Sunday, November 28, 2010
Let's pretend that your CD player or tape deck is busted in your motor vehicle. Because of this unfortunate circumstance, you are left with three options:
1. Getting it fixed/replaced.
2. Riding around in angry silence.
3. Practicing your death metal growl.
Does it sound like I am missing anything? How about killing yourself? All true metalheads recognize the fact that no matter what, under no circumstance is FM radio ever an option.
Radio has been a sworn nemesis to true metal for decades (as any Manowar lyrics will tell you), and will continue to be; until the day government officials become tired of hearing what hard rock had to offer in 1998, and radio is finally outlawed. My years of rock radio listening were plagued with the constant, frustrated flipping of channels back and forth, before I realized that barely catching the second half of "War Pigs" was nowhere near worth muscling through hours of Nickelback, Disturbed, Creed, Green Day and the same three fucking Alice In Chains songs in constant loop. Newsflash radio: Nobody actually listens to Korn anymore. Nobody. Not even Korn fans. Not even the members of Korn. Yet I heard "Freak on a Leash" on the radio just yesterday. If you have to ask why I was even listening to the radio, it was because I was sitting in someone else's car. Having to bum rides off of people makes me more metal than you. Not helping them pay for gas? Even more so.
Radio is such a pathetic media that it doesn't even bother to keep current with what rock fans are actually listening to. It has honestly been recycling the same material from the same 10-15 bands for the last decade and a half. They will play Tool all day and night, even though Tool peaked, and immediately afterwards became irrelevant to anyone who knows anything, back in '93. The only new music you will hear on the radio is when Tool releases a new album. I can only gather that the window lickers who run these rock stations are a bunch of generation X, grunge-era jerkoffs who have been disillusioned into this concept that Kurt Cobain was anything more than half an artist back when they were in high school.

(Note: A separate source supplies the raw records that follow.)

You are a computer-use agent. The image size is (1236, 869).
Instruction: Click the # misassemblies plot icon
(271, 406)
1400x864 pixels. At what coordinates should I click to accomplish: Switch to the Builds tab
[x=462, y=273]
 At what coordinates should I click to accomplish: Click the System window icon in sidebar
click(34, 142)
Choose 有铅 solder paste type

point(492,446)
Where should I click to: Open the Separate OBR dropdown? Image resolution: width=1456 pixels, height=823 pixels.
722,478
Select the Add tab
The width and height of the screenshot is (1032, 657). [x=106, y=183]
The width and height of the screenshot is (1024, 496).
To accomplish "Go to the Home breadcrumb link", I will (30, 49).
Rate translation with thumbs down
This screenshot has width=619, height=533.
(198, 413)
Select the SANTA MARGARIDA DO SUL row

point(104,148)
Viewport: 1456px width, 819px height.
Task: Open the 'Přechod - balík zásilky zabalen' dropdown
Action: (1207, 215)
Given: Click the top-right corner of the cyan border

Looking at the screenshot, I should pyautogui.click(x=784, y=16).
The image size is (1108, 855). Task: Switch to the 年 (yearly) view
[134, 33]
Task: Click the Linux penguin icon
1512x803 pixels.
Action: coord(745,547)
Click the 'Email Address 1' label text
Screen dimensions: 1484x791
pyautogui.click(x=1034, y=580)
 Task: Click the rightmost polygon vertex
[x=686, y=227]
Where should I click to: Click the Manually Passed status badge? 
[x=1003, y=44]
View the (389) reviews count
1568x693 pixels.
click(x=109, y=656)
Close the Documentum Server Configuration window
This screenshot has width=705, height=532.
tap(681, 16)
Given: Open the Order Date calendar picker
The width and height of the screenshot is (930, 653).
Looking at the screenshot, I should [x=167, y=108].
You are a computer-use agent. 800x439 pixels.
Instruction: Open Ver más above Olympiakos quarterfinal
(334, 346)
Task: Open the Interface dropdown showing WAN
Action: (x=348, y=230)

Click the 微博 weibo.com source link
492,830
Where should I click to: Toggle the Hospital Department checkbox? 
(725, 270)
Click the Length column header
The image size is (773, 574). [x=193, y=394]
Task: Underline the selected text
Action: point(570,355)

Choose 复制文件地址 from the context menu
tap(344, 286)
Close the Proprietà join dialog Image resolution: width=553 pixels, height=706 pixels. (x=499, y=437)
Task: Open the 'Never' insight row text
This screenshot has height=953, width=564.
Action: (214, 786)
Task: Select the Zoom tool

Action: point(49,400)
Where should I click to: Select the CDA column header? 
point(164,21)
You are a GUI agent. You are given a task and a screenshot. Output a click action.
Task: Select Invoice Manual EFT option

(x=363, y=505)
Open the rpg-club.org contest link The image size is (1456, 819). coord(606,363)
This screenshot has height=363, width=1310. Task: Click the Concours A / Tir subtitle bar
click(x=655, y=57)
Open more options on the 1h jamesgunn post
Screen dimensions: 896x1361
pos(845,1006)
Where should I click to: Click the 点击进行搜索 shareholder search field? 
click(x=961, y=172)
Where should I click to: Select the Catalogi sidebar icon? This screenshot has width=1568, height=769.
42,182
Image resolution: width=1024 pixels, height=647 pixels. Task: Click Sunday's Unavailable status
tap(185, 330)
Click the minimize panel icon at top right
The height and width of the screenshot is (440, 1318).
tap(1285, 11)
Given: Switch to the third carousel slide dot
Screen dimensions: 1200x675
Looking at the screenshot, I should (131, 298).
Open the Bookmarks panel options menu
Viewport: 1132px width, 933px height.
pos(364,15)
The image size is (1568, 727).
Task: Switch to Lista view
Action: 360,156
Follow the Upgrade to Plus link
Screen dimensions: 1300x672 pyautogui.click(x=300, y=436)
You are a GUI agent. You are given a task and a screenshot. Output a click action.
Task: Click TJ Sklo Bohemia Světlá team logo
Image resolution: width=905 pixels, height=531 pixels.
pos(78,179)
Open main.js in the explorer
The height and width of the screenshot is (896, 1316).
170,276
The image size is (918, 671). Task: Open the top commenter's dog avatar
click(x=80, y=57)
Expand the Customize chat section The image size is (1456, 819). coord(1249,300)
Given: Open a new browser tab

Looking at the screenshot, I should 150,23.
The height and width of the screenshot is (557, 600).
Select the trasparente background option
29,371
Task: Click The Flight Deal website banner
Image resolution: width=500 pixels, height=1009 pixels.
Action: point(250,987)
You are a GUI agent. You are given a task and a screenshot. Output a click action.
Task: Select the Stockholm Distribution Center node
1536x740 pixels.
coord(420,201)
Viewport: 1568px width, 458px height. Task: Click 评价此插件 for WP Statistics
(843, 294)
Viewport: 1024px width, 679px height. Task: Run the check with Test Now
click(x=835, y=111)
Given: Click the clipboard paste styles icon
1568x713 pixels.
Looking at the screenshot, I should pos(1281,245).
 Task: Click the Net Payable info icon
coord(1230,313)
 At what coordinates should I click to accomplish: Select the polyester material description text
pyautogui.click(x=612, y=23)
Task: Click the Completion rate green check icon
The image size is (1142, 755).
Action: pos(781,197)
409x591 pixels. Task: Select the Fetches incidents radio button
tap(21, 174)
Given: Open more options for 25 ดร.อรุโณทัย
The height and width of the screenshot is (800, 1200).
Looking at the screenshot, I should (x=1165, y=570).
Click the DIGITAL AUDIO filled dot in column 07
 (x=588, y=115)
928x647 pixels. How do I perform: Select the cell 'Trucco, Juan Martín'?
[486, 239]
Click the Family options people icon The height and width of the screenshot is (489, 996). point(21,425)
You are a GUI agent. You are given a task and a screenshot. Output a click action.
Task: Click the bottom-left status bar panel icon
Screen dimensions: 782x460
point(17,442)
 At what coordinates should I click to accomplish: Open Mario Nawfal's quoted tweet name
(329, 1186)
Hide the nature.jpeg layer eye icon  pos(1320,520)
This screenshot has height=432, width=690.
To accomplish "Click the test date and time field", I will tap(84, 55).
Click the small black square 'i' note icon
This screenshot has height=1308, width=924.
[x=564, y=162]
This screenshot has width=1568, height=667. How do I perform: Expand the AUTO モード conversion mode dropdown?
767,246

Rock radio will sometimes play music from newer bands, but only if it's identical to the garbage that they have already been playing. For instance, every note and lyric that Five Finger Death Punch brings to the table has been long tired out by bands like Staind and Drowning Pool in butt rock past. Think of the worst band you can think of from the mid to late 90's... preferably Pearl Jam. Then play music and sing exactly like they do. Air time in no time.
On occasion, radio stations will grant us a specific 'metal block', which is usually assigned to one hour, one day of the week, at 2-3 in the morning, and half of which is commercial breaks. During this hour, true metalheads can splendor in the musical company of high quality acts such as, but not limited to: Killswitch Engage, Avenged Sevenfold, Shadows Fall, Hatebreed, and of course, Bullet for my Valentine. We might also get lucky and get to listen to a popular Dio track, but only on the day that he died. No, no, not the anniversary. That one day. That one day that he died on.
I'm not going to be another pretentious douche and say that metal is too 'intellectual' or 'superior' of a genre for the likes of mainstream radio listeners, and go in to why it takes a certain intelligence quotient and advanced musical taste to truly appreciate the complex musical progression of a Nile song. At least not right now anyway. The fact remains that you won't find metal worth a listen playing anywhere on any radio station enough to start tuning in. So in conclusion, I would recommend bringing your iPod along for the ride just in case. You never know what might happen, and you don't need to hear anything or watch the road to drive well anyway.